Another highlight from this conference, for me, was hearing a teacher from the Calgary Science School, Deidre Bailey, share her story of change with all of us. Recognizing that it is the teacher, in the classroom, who has the power to make a difference in student learning, was a message I shared with my entire staff during our Professional Development Day – which took place a few days after our Greystone team of nine returned from the conference in Calgary. I read Deidre’s story to the Greystone staff – here is part of her message:
This change in our classroom environment was a product of co-designing learning tasks in which student voice had space and validity. Kids are so innately curious and creative. All that is left to us, is to foster an awareness of the possibilities that surround them, to let them ask questions, make decisions and make things different.

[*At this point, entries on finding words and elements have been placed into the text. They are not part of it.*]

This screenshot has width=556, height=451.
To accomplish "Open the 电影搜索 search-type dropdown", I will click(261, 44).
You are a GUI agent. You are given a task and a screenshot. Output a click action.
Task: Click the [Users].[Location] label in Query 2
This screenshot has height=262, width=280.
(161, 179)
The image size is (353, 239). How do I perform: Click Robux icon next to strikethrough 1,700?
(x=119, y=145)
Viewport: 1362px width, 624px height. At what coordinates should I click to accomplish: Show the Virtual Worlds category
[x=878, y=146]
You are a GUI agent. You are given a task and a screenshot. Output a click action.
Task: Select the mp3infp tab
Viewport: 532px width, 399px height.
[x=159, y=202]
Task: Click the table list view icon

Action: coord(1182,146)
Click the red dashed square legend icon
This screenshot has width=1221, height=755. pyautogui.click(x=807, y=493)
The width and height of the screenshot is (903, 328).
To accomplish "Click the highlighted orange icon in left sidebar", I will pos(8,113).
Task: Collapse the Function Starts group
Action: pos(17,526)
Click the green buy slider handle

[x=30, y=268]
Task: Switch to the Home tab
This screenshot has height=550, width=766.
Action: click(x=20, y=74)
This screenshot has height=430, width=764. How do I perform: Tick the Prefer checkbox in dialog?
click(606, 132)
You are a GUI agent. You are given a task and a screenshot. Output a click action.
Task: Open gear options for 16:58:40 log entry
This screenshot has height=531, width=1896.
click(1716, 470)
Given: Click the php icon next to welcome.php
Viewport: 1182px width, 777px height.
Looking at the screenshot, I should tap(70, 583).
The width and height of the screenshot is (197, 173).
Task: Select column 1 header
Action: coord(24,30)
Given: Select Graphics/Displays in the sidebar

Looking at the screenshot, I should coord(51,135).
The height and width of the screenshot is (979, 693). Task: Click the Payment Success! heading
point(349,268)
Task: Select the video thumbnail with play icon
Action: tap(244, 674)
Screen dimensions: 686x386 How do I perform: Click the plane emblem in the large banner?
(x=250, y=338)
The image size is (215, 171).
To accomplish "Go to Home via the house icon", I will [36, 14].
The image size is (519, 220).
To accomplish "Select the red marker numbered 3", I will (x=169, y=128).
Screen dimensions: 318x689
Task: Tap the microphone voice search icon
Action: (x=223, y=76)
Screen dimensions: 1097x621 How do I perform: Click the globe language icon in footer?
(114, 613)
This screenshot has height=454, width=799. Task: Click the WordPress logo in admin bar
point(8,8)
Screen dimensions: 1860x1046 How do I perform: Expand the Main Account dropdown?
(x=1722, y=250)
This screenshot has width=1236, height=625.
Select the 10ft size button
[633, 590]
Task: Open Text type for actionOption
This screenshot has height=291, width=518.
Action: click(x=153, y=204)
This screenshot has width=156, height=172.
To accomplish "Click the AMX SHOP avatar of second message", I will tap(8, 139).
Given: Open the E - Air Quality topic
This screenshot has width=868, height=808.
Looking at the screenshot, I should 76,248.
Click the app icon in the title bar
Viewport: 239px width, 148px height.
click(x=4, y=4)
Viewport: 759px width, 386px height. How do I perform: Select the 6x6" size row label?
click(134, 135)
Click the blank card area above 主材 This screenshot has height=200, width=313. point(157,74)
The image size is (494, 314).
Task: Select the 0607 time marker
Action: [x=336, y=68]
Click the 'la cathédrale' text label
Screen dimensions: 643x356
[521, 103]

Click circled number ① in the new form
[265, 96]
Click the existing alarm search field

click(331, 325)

Following up from Deidre’s story, I asked staff to reflect privately on their own practice and in particular, what was the evidence they had that they were getting it right for our learners and what could they do to grow? I encouraged staff to share their reflections with each other. They blew me away with their willingness to engage in thoughtful, honest conversation. The staff did not want to stop talking! Several teachers openly admitted to taking a step backward this year in their instructional practice due to some challenges they are experiencing (including a “boxed up” schedule that was implemented to deal with additional homeroom classrooms that were added at each grade level).
So, I asked them this great question from the CEA Conference: “What’s standing in the way of changing this?” They were fired up! The dialogue and debate created more questions, more ideas and a commitment to find a better way to provide our students with more time for deeper learning through cross-curricular inquiry.
We haven’t got this all figured out yet, but I know one thing for sure…our Greystone teachers feel empowered, supported and capable of removing anything that’s standing in the way of doing what’s best for our students. I am looking forward to seeing where this takes us. In the meantime, thank you Canadian Education Association, for the great question which is going to continue to keep our school moving forward in the way we “do school”.